(Page excerpt):
########
American intellectual and professor of English

George Colby Chase (March 15, 1844 - May 27, 1919) was an American intellectual and professor of English who served as the second President of Bates College succeeding its founder, Oren Burbank Cheney, from March 1894 to November 1919.

Known as "the great builder," Chase constructed 22 new academic buildings and residential dorms on the campus of the college, tripled the number of students and faculty as well as quadrupling the financial endowment to one million dollars. Chase is notable for being the first and only alumnus of Bates to be elected its president.

==Life and career==
Chase was born on March 15, 1844, in Unity, Maine. His parents were Freewill Baptists. At age 18 Chase enrolled at the Maine State Seminary and graduated from the Seminary program in 1864. He then enrolled in the college program at Bates College, graduating in 1868. After graduation he taught at the New Hampton Literary Institute, eventually returning to teach at Bates in 1870. In the 1870s, in pursuit his life's work, he returned to Lewiston and enrolled in the theological school, which later became a part of the college's religion department. Meanwhile, the Bates offered him a professorship of Greek and he spent the next year teaching and pursuing his studies in theology. After his spell teaching Greek he moved to teaching English.
########
(Supplied entries):
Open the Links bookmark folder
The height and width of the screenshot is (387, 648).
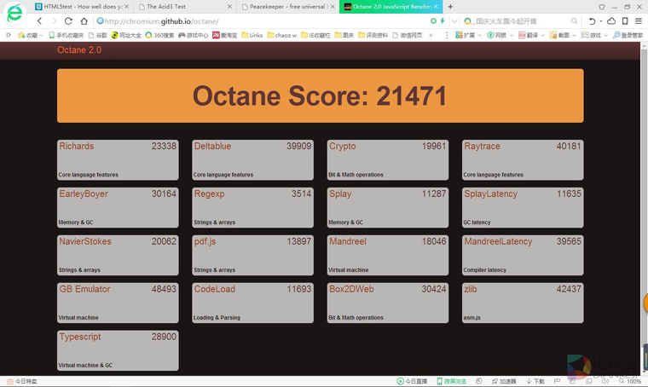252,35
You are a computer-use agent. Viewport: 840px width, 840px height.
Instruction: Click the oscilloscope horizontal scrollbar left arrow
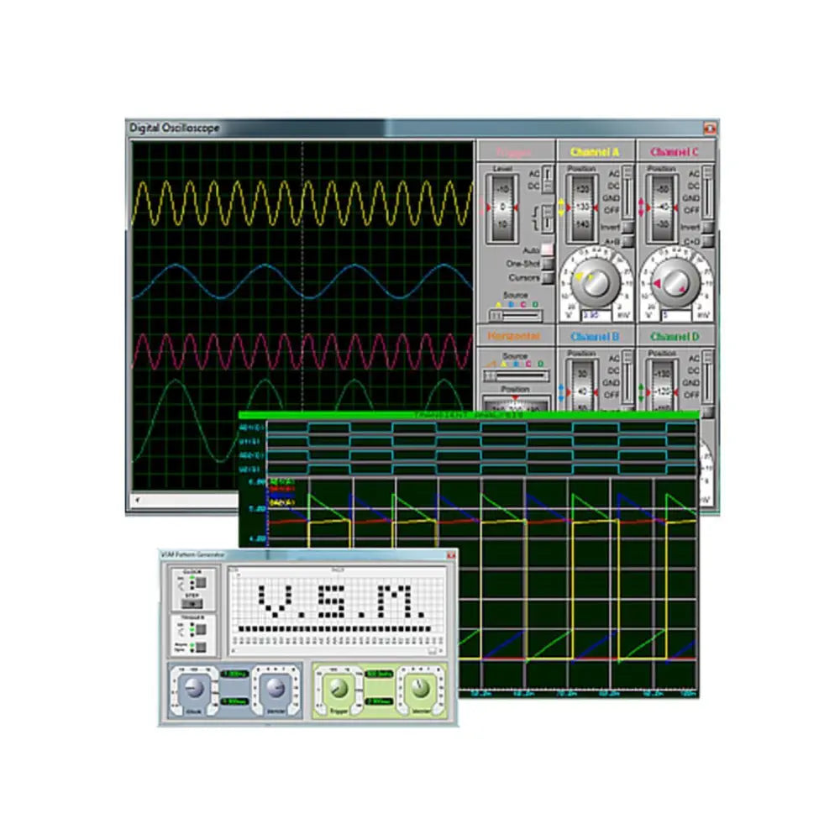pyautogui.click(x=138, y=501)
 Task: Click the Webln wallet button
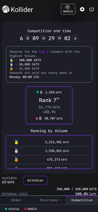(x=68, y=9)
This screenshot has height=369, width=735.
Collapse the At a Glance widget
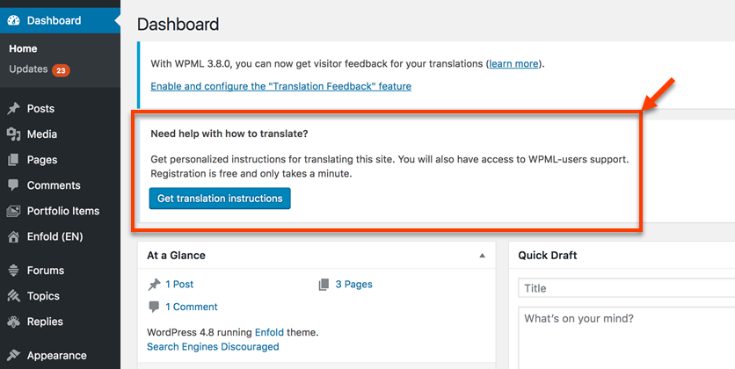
########
(Explore the material):
a – Answer these from the Chase biography:
(i) Whom did Chase succeed as President of Bates College?
(ii) To what amount did he quadruple the college's endowment?
(iii) In what year did he return to teach at Bates?
b – Reproduce the passage of the Chase biography that opens with the words containing "George Colby Chase" and closes with "elected its president.".
c – According to the Chase biography, why was Chase known as "the great builder"?
Rely only on the text about George Colby Chase, not the listing.

(Answer section):
a –
(i) Oren Burbank Cheney
(ii) One million dollars
(iii) 1870

b –
George Colby Chase (March 15, 1844 - May 27, 1919) was an American intellectual and professor of English who served as the second President of Bates College succeeding its founder, Oren Burbank Cheney, from March 1894 to November 1919.

Known as "the great builder," Chase constructed 22 new academic buildings and residential dorms on the campus of the college, tripled the number of students and faculty as well as quadrupling the financial endowment to one million dollars. Chase is notable for being the first and only alumnus of Bates to be elected its president.

c – He constructed 22 new academic buildings and residential dorms on the Bates College campus. During the same period he also tripled the number of students and faculty and quadrupled the endowment to one million dollars.